J'ai eu envie de lire ce livre après avoir vu la bande-annonce du film Le hérisson. Le sujet a m'attirée : l'histoire de Renée Michel, concierge vieillissante d'un immeuble bourgeois, en apparence laide, revêche et inculte qui est en réalité une femme extrèmement cultivée et autodidacte. Renée s'efforce de coller au cliché de la concierge et cache soigneusement son érudition, parce que dans le monde où nous vivons, chacun doit rester à sa place et on ne mélange pas torchons et serviettes. Ses riches voisins la snobent et sa seule amie est Manuela, une femme de ménage portugaise. Dans son immeuble habite Paloma, surdouée, en conflit permanent avec ses parents et sa soeur. Elle a décidé de suicider le jour de ses treize ans et en attendant écrit ses "pensées profondes". Et, un jour, un riche, séduisant et élégant Japonais emménage dans l'immeuble et va démasquer Renée...
Quand je l'ai feuilleté pour la première fois en rentrant chez moi, j'ai regretté mon achat, j'ai eu l'impression d'un style pédant et prétentieux. Puis, lorsque j'ai commencé à le lire pour de bon, j'ai admiré la qualité de l'écriture, même si le côté ampoulé, m'a agacé par moments. C'est un livre qui m'a agréablement surprise. Je ne m'attendais pas à le lire avec autant de plaisir.
En fait, il s'agit d'un roman de gare déguisé en oeuvre littéraire (ou l'inverse). Si l'on enlève toutes les références littéraires, philosophiques et artistiques -et elles sont nombreuses !- qui l'habillent, il ne reste en fin de compte qu'une histoire à l'eau de rose pour midinette. On frôle même parfois la comédie romantique hollywoodienne. La fin est, à mon avis, un peu trop mélo. Muriel Barbery n'a peut-être pas totalement assumé le côté "fleur bleue" de son livre et a, semble-t-il, voulu éviter la "happy end".
Et puis, il y a quelque chose de désespérant dans la morale de ce livre : d'abord, l'extrème solitude de Renée. Pendant cinquante-quatre ans, son amour caché pour les arts va rester solitaire -Comment peut-on aimer quelque chose sans jamais le partager avec qui que ce soit ?- Ensuite, Renée disparaît alors qu'elle commençait enfin à obtenir une reconnaissance de son voisinnage, comme si celle-ci était imméritée ou inconcevable et que le dialogue entre la modeste concierge et ses bourgeois de voisins était en fin de compte impossible. Et, finalement, chacun reste à sa place, les torchons avec les torchons, les serviettes avec les serviettes et Renée reste enfermée dans son image de concierge illettrée...
Malgré toutes ces critiques, j'ai plutôt apprécié cette lecture parce que le livre est bien construit, agréable à lire et, qu'au fond, j'ai une âme de midinette.

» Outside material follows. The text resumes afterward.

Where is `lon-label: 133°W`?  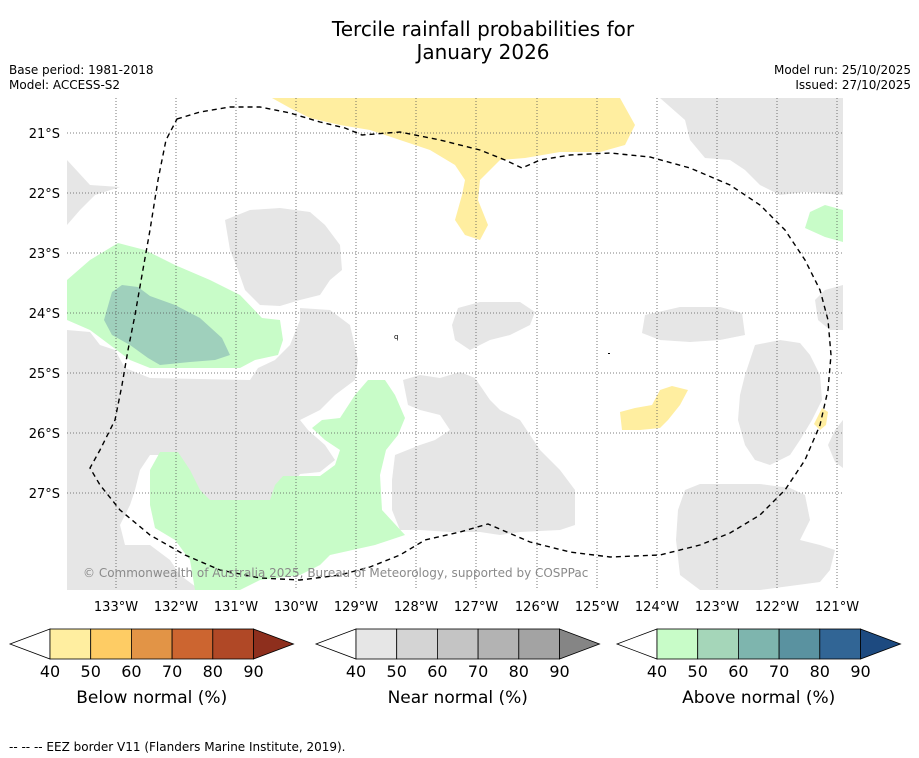
lon-label: 133°W is located at coordinates (116, 608).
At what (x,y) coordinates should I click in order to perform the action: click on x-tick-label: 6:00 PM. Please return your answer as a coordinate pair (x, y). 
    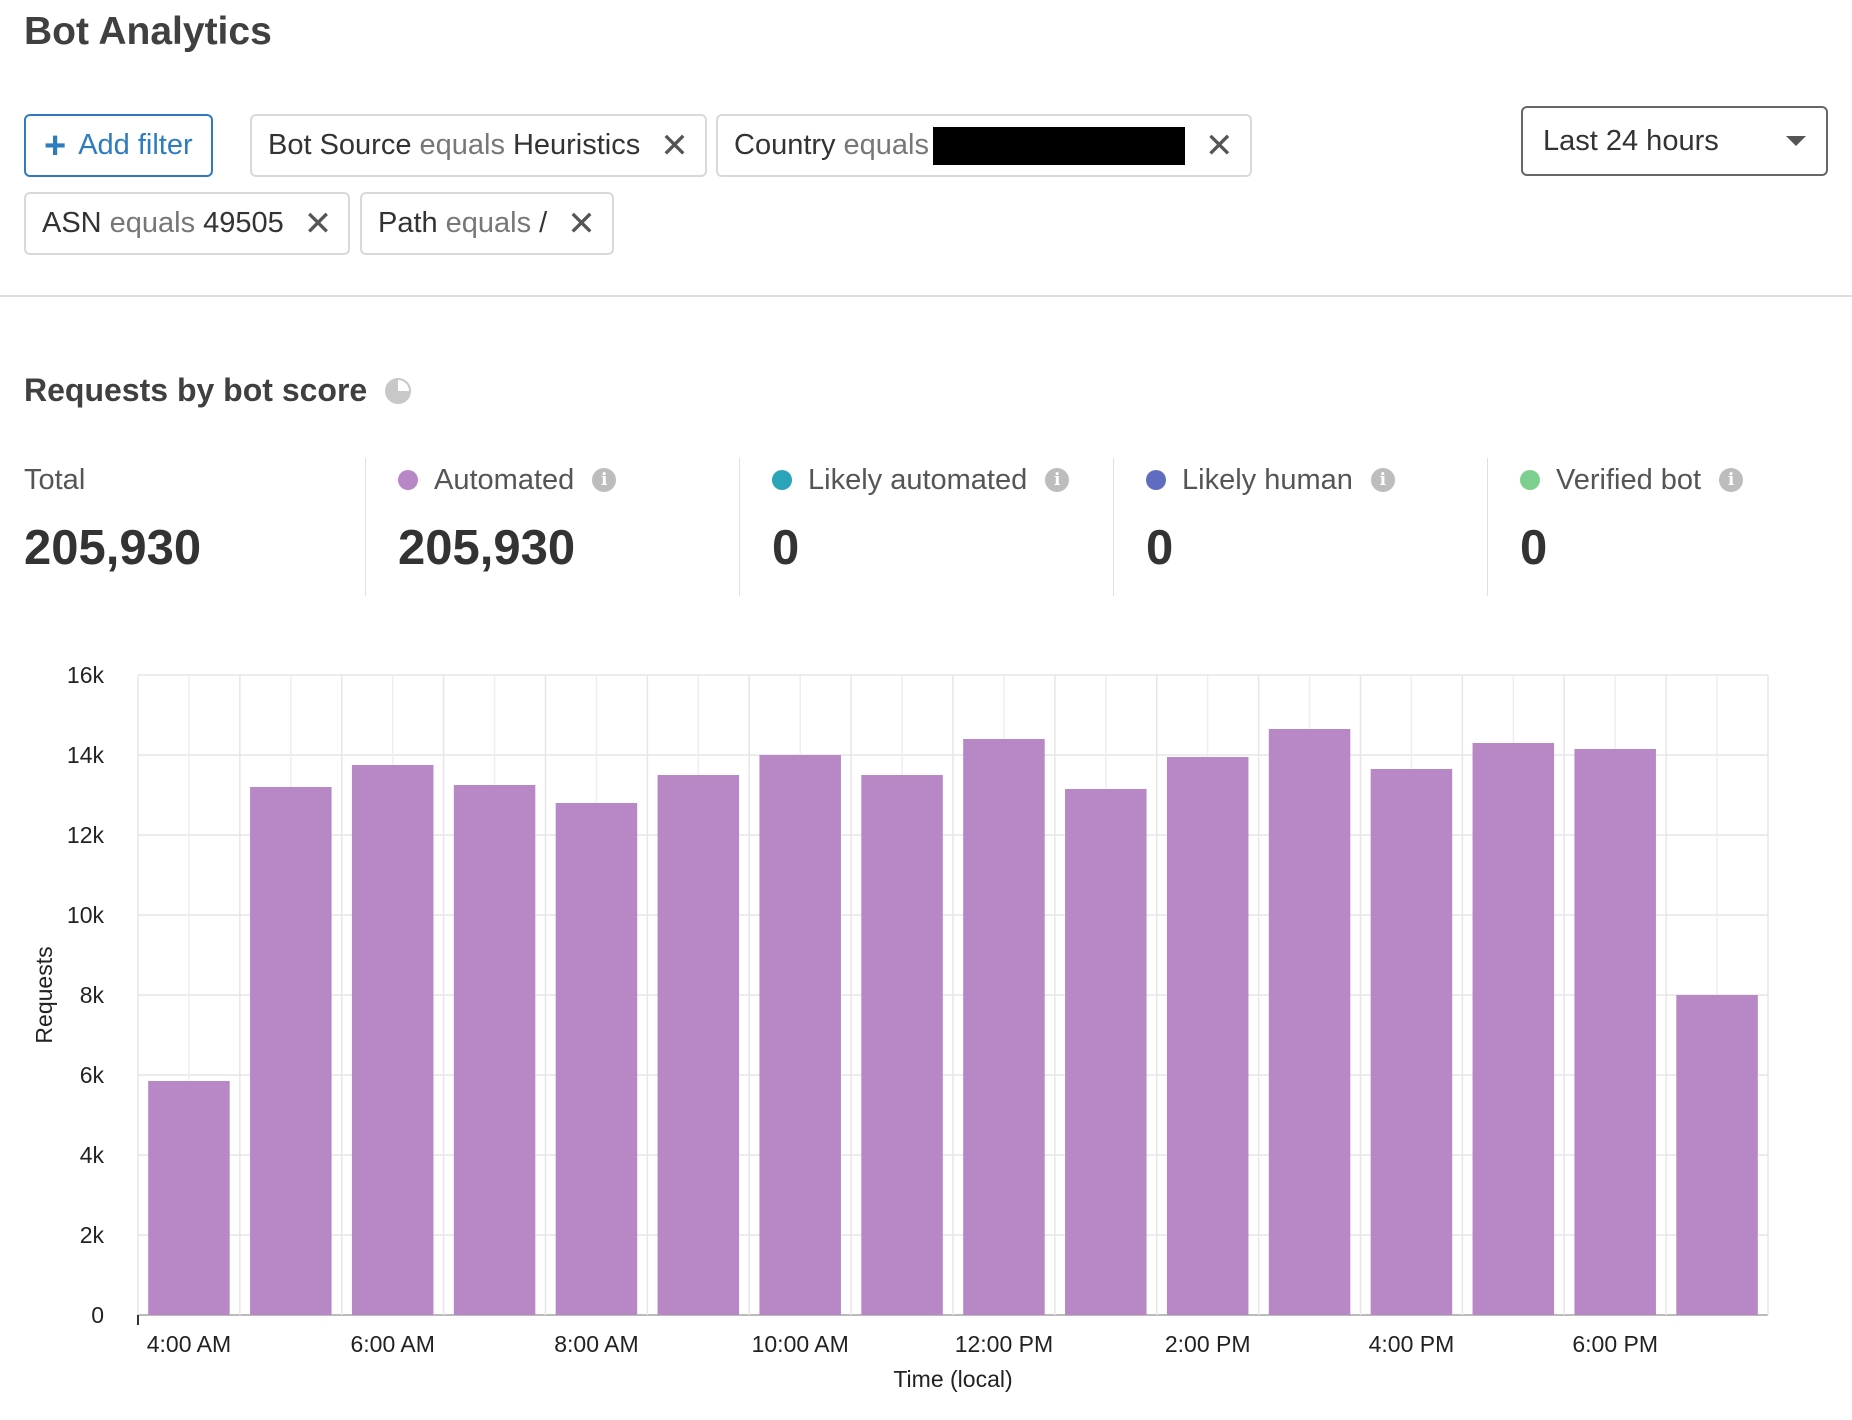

extrait : "Je me rends soudain compte qu'il y a de la musique.
Ce n'est pas très fort et ça émane de hauts-parleurs invisibles qui diffusent le son dans toute la cuisine.
Thy hand, lovest soul, darkness shades me,
On thy bosom let me rest.
When I am laid in earth
May my wrongs create
No trouble in thy breast.
Remember me, remember me,
But ah ! Forget my fate.
C'est la mort de Didon, dans le Didon et Enée de Purcell. Si vous voulez mon avis : la plus belle oeuvre de chant au monde. Ce n'est pas seulement beau, c'est sublime et ça tient à l'enchaînement incroyablement dense des sons, comme s'ils étaient liés par une force invisible et comme si, tout en se distinguant, ils se fondaient les uns dans les autres, à la frontière de la voix humaine, presque dans le territoire de la pliante animale -mais avec une beauté que les cris de bête n'atteindront jamais, une beauté née de la subversion de l'articulation phonétique et de la transgression du soin que le langage met d'ordinaire à distinguer les sons.
Briser les pas, fondre les sons.
L'Art, c'est la vie, mais sur un autre rythme."
L'élégance du hérisson, Muriel Barbery, Folio, 410 pages.